_WHAT IS BEING ASKED_
Retype the records from the line containing "What do you see at coordinates (388, 2364)" through the line containing "name-cell: Root is", both included, exactly as they appear.

_EXERCISE MATERIALS_
* * * * *
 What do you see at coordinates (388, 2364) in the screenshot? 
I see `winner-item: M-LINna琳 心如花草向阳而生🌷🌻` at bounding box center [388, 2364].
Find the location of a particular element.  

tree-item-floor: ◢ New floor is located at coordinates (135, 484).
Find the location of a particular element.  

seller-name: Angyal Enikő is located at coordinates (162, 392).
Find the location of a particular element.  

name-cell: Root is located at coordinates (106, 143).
* * * * *
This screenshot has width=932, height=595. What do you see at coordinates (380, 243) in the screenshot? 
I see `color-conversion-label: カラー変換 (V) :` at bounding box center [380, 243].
* * * * *
_ANSWER BOX_
 What do you see at coordinates (388, 2364) in the screenshot? 
I see `winner-item: M-LINna琳 心如花草向阳而生🌷🌻` at bounding box center [388, 2364].
Find the location of a particular element.  

tree-item-floor: ◢ New floor is located at coordinates (135, 484).
Find the location of a particular element.  

seller-name: Angyal Enikő is located at coordinates (162, 392).
Find the location of a particular element.  

name-cell: Root is located at coordinates (106, 143).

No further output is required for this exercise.